Royal Mint unveils new James Bond coin collection which could be worth £150
3 March 2020, 12:23 | Updated: 3 March 2020, 12:24
A new collection of James Bond coins has been released by Royal Mint.
Coin collectors listen up, because Royal Mint has released a new James Bond collection to celebrate the film’s 25th anniversary.
The 007 coins feature various images from the films which include the spy’s iconic tuxedo and an Aston Martin DB5.
If you want to get your hands on a piece of James Bond history, the cheapest coins in the collection are the ‘£5 set’ which are priced at £13 each and feature three different designs.
There’s also a half-ounce silver proof £1 coin which is priced at £65 on The Royal Mint website, and a £2 coin with an RRP of £88.
According to The Sun, the latter could be worth up to £150 if sold to an expert, as a 2020 commemorative Queen £2 coin recently sold for this price on eBay.
While there are 15,017 of the £1 James Bond coins being sold, only 8,517 of the £2 pieces have been minted.
This means collectors could make a pretty penny if they purchase the uncirculated coins.
As part of the collection, three two-ounce silver coins costing £235 each have also been released, as well as The Royal Mints highest-ever worth coin costing a whopping £7,000.
This gold piece weighs seven-kilos and is 185mm wide. What’s more, there is only one in existence which makes it extremely desirable.
A collection of three two-ounce silver coins are also among the collection costing £235 each, while the limited edition quarter-ounce gold coin is being sold at £517 with just 1,007 released.

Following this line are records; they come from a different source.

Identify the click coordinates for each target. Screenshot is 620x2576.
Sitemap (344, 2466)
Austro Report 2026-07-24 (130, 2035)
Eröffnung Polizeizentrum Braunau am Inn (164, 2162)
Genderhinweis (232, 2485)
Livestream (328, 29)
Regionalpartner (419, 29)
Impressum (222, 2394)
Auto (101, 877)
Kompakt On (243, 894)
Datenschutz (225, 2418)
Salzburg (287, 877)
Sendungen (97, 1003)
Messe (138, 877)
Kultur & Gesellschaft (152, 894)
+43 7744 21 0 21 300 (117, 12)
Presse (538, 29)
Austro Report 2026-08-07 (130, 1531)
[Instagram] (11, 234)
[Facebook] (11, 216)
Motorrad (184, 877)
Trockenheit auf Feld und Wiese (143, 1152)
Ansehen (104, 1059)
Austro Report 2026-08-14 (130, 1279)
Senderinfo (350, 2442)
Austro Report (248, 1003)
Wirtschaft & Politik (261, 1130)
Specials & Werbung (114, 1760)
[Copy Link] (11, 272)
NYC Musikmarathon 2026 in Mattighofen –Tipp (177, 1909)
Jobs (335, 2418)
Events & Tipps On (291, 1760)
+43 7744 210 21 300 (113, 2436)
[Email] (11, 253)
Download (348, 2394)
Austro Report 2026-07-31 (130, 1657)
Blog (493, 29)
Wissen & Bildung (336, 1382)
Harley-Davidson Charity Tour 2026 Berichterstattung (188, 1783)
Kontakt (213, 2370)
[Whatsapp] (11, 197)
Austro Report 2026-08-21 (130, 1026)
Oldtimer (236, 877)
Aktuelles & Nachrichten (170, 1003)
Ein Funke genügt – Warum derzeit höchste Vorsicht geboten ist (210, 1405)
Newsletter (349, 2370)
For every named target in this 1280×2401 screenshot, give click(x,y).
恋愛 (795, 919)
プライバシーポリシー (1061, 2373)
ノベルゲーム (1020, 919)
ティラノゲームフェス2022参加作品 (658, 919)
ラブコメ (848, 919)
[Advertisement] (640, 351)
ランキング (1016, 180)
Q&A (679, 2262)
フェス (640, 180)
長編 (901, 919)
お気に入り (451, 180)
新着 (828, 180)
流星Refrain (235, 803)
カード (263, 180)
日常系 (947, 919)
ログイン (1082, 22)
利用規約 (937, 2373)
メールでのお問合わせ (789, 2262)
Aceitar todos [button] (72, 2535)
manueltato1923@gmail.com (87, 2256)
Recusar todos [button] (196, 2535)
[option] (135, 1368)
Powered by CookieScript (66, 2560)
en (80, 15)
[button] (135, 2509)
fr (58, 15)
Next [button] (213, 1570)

Designer of the coins, Laura Clancy, told The Sun: "When the opportunity to design a Bond coin came along, I had to take on the challenge.
"I've found it an incredible privilege - my career high to date and my most successful project."
This comes after a Kew Gardens 50p coin recently sold for £203 on eBay.
Released in 2009, the 50p features the Chinese Pagoda which was built in 1761.
The good news for coin collectors is that only 210,000 were released at the time, meaning it’s considered one of the rarest in circulation.
According to The Royal Mint, this means around one in every 300 households in the UK could be sitting on the 50p.